First and foremost, remember that we live in a free republic. If you’re in high school and weren’t old enough to vote in this election, you’ll be old enough in the next one. If you feel like this president doesn’t represent you or your views, you will be able to exercise your right to vote and cast a vote against him. You can also join political action groups and try to convince your friends to come around to your viewpoint. These are things we are free to do in a democracy that has freedom of speech, freedom of assembly and freedom of the press.
While obvious, those options are just some actions you can take. What about how you feel? How should you cope with a leader you don’t like?

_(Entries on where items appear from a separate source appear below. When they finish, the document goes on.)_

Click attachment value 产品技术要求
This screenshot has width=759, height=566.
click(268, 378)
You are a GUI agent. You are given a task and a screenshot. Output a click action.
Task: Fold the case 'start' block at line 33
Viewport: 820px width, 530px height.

For most of you, it probably isn’t the first time you’ve faced an authority figure that you didn’t like. Ever had a teacher you just couldn’t deal with, yet you had to go to class every day and sit through what seemed like absolute torture? Right now, your teachers have more power over your life than the president does. In fact, when you’re out of school, your boss will have more of a direct impact on you than the president, and the mayor of your town probably will, too. Presidents set national policy, but there are other authority figures, some you will like and some you won’t, who will affect you on a daily basis more than anyone in Washington D.C. So, take a deep breath, and look at the bigger picture. Have you had leaders in your life before that you had trouble respecting? Handling a president you may not respect is similar.
In the first century, the Apostle Paul wrote to people who were facing a similar issue in Rome. By the way, if you want to see some crazy people in authority, just open a few history books. Some of these Roman emperors liked to watch animals eat prisoners just for sport. Paul’s advice was to always remember that God is above all who are in power over us. You may have teachers you don’t like, or a boss you don’t like, or even a president you don’t like, but God is still in control even when we disagree with those in authority. God is in control even when our authority figures treat us unjustly or unfairly. Next time you are frustrated about authority figures in your life, or in Washington D.C., try going to God about it. Tell Him about your frustrations. He is always willing to listen, and he understands. Nothing you have to say to him is out of line. He loves you unconditionally, with a perfect love that people on earth can’t achieve or even comprehend.